Fatto sta che in certi contesti l’essere “cattolico” ti tappa la bocca sul nascere: non hai diritto di argomentare perché le tue osservazioni sono fondate sul catechismo, non sulla ragione e sulla scienza. Eppure Copernico, Mendel, Lejeune, Carrel Eccles e tantissimi altri erano cattolici; Eulero e Keplero, per citarne solo due, cristiani protestanti; Averroè e Avicenna, con tanti altri, arabi musulmani… E così via: la fede non è mai un ostacolo alla scienza, anzi, la arricchisce di sfumature e profondità. Disse una volta Louis Pasteur, i cui studi su virus e batteri hanno salvato milioni di vite: “Siccome ho studiato ho la fede di un bretone; se avessi studiato di più avrei la fede di una bretone”. Non si potrebbe dire meglio.
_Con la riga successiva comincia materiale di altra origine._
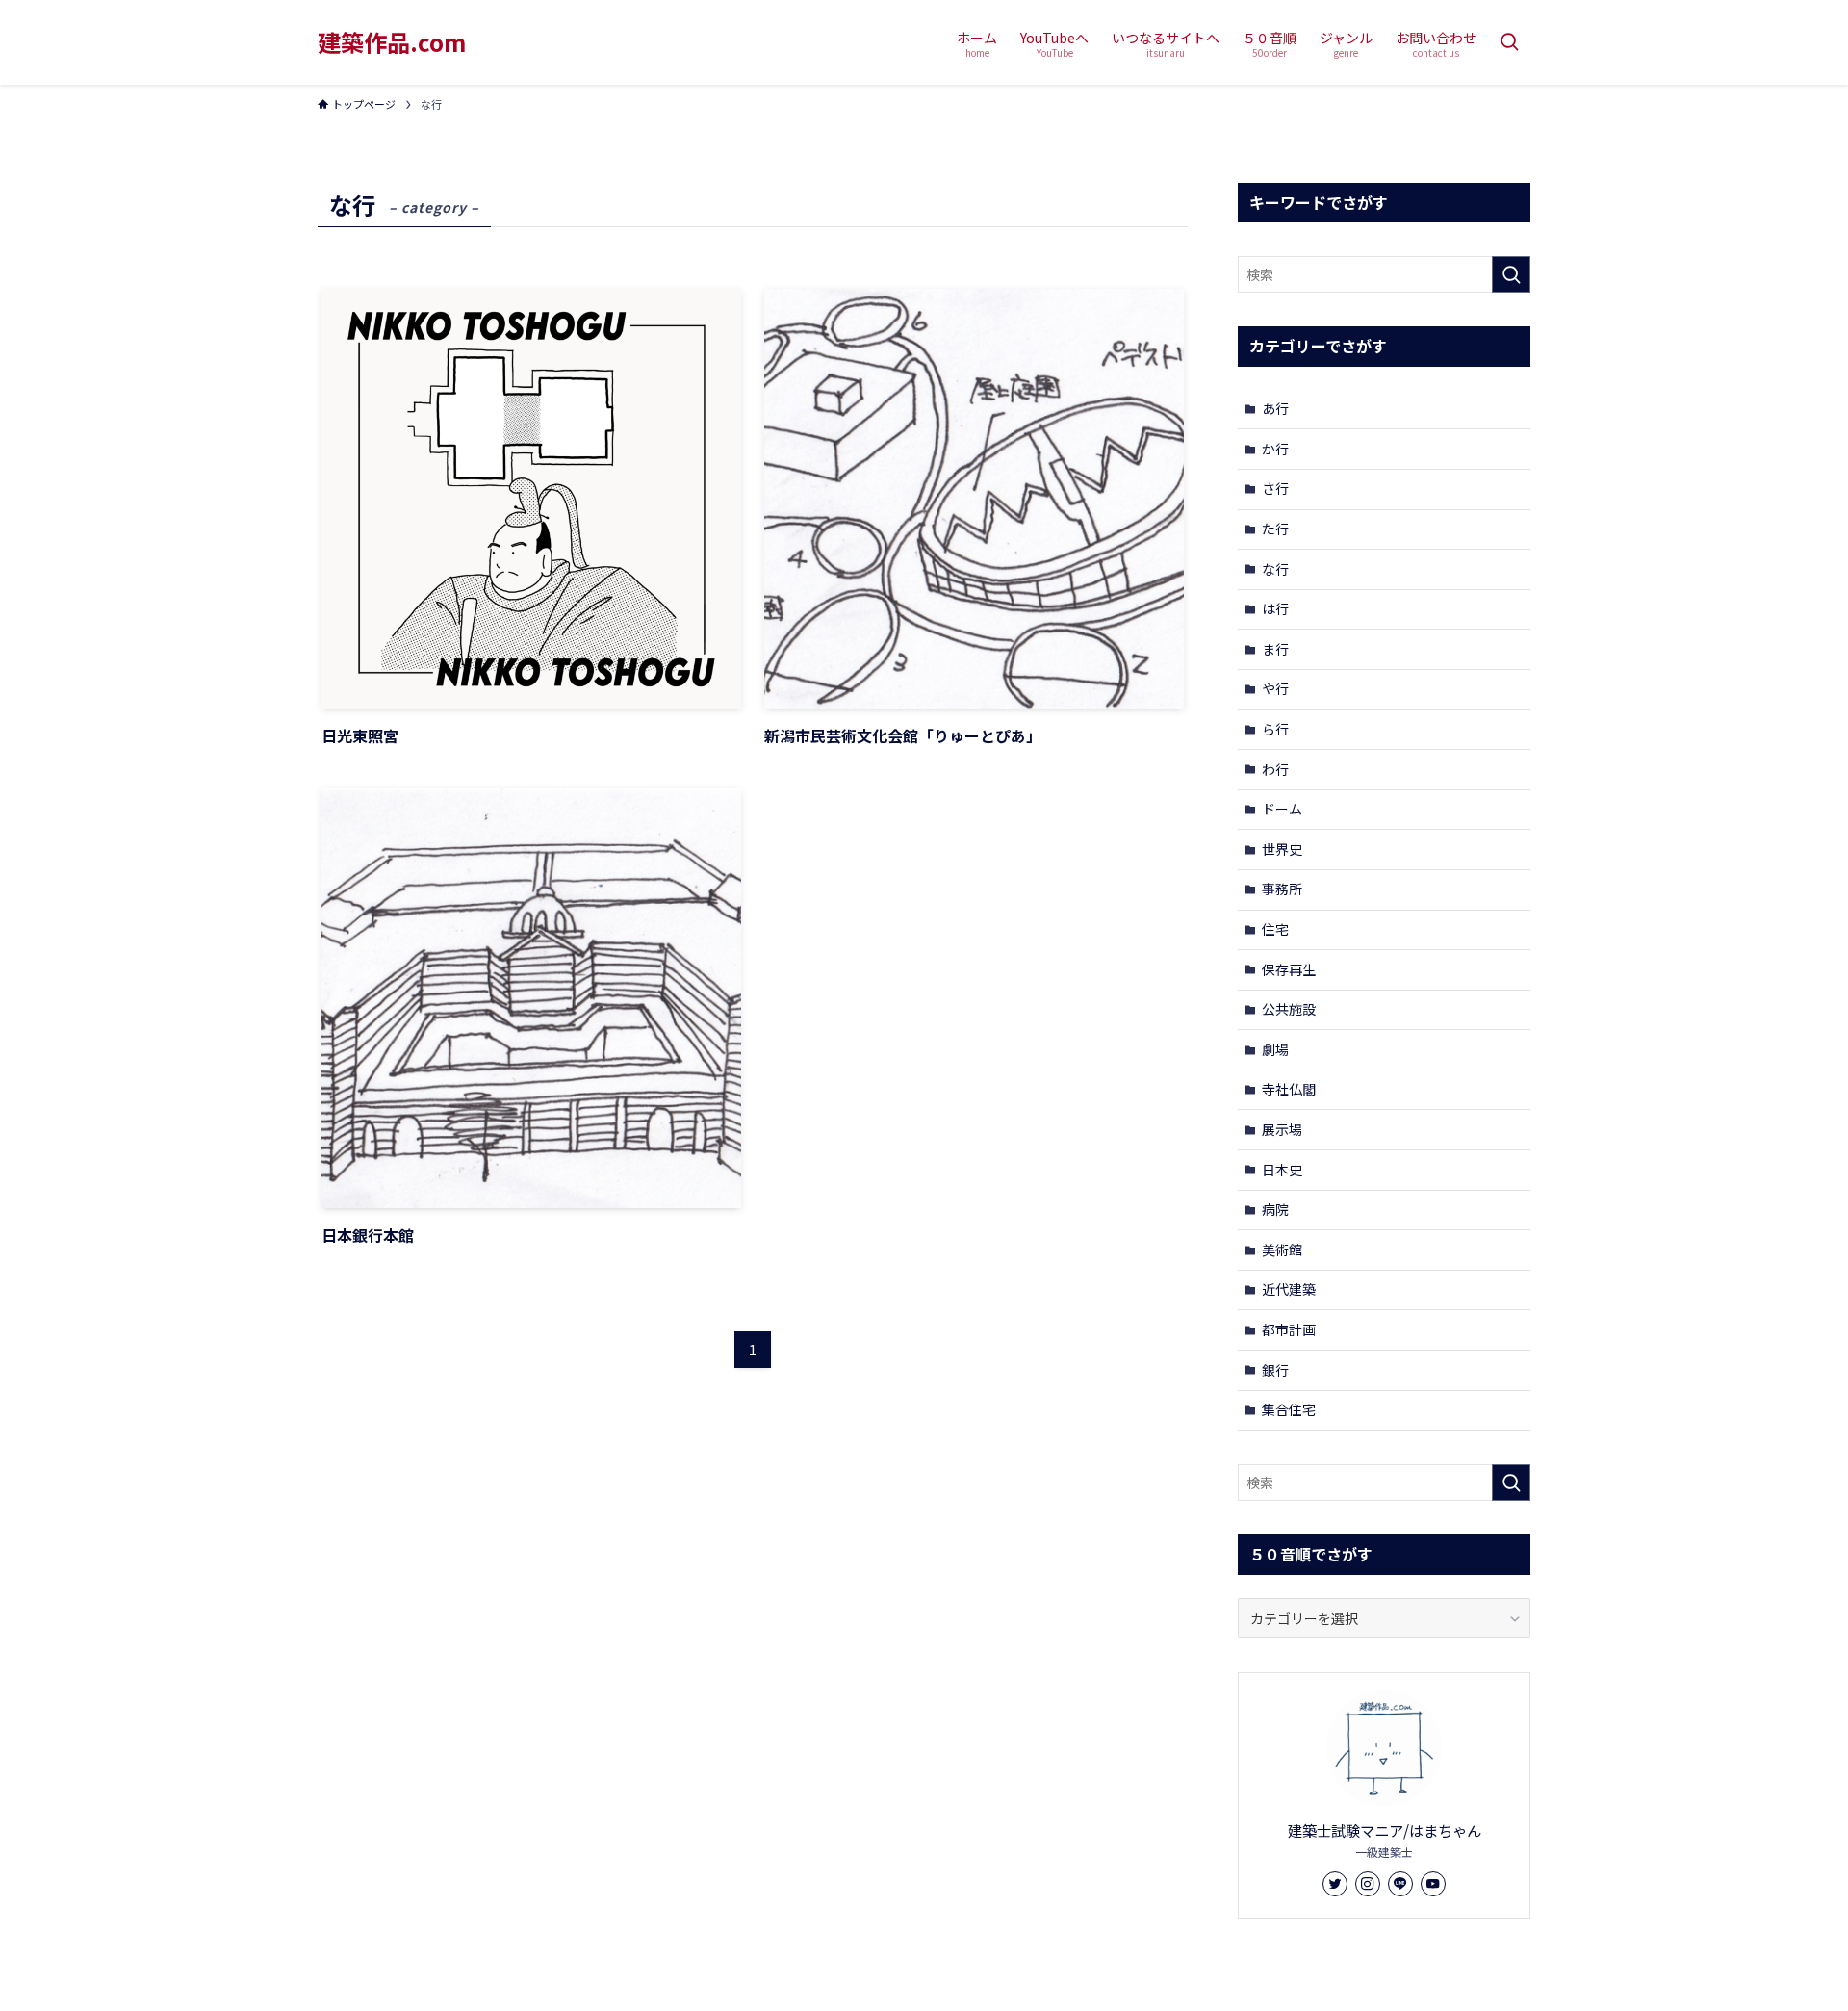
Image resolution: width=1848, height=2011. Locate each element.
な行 (1275, 569)
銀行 (1275, 1369)
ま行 (1275, 648)
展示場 (1282, 1129)
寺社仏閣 (1289, 1088)
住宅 (1275, 929)
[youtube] (1433, 1883)
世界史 (1282, 849)
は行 (1275, 608)
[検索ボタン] (1509, 42)
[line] (1400, 1883)
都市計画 (1289, 1329)
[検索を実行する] (1511, 274)
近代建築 (1289, 1289)
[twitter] (1335, 1883)
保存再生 (1289, 969)
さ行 (1275, 488)
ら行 (1275, 728)
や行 (1275, 688)
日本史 (1282, 1169)
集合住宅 (1289, 1409)
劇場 (1275, 1049)
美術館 (1282, 1249)
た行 (1275, 528)
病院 (1275, 1209)
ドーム (1282, 808)
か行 (1275, 448)
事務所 (1282, 888)
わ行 (1275, 769)
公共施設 (1289, 1008)
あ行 (1275, 408)
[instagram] (1367, 1883)
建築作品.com (392, 42)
Ma torniamo al bel dibattito tra Flamigni e la Porcu, con un ultimo esempio. Dice il primo, tra il resto: “un embrione è un ovocita fertilizzato, niente più. E vorrei sottolineare che alcuni embriologi che lo affermano credono nell’esistenza dell’anima”. Anche questo da antologizzare nelle scuole di formazione. Che c’entra l’anima? Che c’entra la fede? E davvero l’embrione “è un ovocita fertilizzato, niente più”? Eleonora Porcu dà la risposta giusta: “è un ovocita fecondato, niente di meno”. Un vero uppercut! E aggiunge la brava Eleonora: “Nessuno scienziato può definire una linea di demarcazione nello sviluppo dell’embrione che gli attribuisca maggiore o minore dignità. Nel dubbio, razionale è astenersi da giudizi sulla sua natura e evitare di sparare nei cespugli.
Molti laici ostentano certezze più incrollabili degli stessi cattolici”.
Un sano dubbio, un sano principio di precauzione spiegato in modo icastico (non si spara in un cespuglio). E un mirabile esempio di quella sana laicità di cui ha parlato una volta Benedetto XVI.